=== ABOUT THIS TASK ===
Every line of the records below from the line with "Task: Go to the Boutons sub-tab" up to and including the line with "Given: Open the Untertitel menu in menu bar" must be reproduced exactly, and no line outside that range.

[DATASET ENTRIES — start]

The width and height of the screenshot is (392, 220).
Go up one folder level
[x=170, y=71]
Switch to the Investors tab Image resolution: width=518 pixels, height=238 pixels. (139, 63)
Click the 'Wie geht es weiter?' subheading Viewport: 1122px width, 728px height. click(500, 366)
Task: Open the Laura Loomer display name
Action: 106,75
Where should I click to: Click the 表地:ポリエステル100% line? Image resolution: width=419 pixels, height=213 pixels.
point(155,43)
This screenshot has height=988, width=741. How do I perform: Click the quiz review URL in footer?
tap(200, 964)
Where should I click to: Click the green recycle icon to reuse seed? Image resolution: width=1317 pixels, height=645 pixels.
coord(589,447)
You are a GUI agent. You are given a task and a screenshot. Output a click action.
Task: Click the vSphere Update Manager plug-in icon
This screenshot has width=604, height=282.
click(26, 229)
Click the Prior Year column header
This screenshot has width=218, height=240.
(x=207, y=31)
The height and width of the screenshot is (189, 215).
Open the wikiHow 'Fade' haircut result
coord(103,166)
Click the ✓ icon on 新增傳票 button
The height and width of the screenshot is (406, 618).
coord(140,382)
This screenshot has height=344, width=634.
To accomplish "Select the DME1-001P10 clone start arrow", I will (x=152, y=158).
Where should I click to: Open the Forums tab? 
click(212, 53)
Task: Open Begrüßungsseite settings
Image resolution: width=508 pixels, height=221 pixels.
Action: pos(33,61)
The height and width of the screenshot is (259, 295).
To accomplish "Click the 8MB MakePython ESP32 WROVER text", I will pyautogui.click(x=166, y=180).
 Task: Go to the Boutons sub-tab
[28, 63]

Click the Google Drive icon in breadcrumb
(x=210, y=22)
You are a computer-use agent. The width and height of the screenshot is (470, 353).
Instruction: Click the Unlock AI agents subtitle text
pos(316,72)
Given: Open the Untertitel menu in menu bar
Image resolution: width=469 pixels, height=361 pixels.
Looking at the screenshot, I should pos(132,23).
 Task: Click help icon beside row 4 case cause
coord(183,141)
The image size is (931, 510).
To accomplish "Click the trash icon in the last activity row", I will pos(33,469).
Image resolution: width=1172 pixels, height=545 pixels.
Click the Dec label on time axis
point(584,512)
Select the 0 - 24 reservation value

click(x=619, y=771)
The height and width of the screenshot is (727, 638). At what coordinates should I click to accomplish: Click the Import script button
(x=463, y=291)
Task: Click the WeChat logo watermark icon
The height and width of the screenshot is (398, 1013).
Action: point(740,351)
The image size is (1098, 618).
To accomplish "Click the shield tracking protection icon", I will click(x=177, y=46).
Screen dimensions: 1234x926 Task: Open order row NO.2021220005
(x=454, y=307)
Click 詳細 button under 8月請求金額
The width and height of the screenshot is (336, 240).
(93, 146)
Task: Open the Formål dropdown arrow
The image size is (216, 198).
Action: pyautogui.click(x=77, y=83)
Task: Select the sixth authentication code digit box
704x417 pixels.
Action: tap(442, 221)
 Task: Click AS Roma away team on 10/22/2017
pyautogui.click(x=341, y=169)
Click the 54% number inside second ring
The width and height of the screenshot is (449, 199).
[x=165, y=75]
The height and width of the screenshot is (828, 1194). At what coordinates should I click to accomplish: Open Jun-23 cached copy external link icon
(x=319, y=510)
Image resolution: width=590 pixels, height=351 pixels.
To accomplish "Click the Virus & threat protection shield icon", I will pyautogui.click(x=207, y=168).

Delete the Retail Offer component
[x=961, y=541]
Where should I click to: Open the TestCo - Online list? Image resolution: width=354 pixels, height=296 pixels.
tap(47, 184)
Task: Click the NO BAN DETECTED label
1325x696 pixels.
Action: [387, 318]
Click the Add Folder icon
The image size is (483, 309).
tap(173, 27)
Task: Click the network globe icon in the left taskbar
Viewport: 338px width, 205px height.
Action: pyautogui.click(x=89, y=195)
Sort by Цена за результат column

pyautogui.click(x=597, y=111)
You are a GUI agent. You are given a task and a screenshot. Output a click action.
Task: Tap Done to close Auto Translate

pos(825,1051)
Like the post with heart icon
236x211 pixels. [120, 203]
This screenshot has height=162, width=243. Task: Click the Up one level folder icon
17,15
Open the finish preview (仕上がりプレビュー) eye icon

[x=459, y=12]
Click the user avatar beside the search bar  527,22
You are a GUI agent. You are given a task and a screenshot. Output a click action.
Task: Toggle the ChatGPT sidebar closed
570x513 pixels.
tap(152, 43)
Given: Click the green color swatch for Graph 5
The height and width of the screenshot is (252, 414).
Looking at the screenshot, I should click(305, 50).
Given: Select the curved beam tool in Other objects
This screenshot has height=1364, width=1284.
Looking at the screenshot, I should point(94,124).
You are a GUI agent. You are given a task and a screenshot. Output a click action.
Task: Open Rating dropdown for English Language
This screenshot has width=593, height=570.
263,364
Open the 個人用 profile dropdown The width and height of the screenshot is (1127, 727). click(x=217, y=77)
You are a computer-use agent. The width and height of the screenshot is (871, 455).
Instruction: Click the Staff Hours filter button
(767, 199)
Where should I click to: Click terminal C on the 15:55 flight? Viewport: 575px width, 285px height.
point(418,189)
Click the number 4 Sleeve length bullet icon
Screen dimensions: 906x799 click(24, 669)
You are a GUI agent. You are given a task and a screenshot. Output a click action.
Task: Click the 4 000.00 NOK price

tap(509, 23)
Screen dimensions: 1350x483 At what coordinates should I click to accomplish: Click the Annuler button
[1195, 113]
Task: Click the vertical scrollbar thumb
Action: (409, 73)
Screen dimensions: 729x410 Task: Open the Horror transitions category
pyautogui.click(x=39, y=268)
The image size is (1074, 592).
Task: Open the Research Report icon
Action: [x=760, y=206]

[DATASET ENTRIES — finish]

=== TASK ANSWER ===
 Task: Go to the Boutons sub-tab
[28, 63]

Click the Google Drive icon in breadcrumb
(x=210, y=22)
You are a computer-use agent. The width and height of the screenshot is (470, 353).
Instruction: Click the Unlock AI agents subtitle text
pos(316,72)
Given: Open the Untertitel menu in menu bar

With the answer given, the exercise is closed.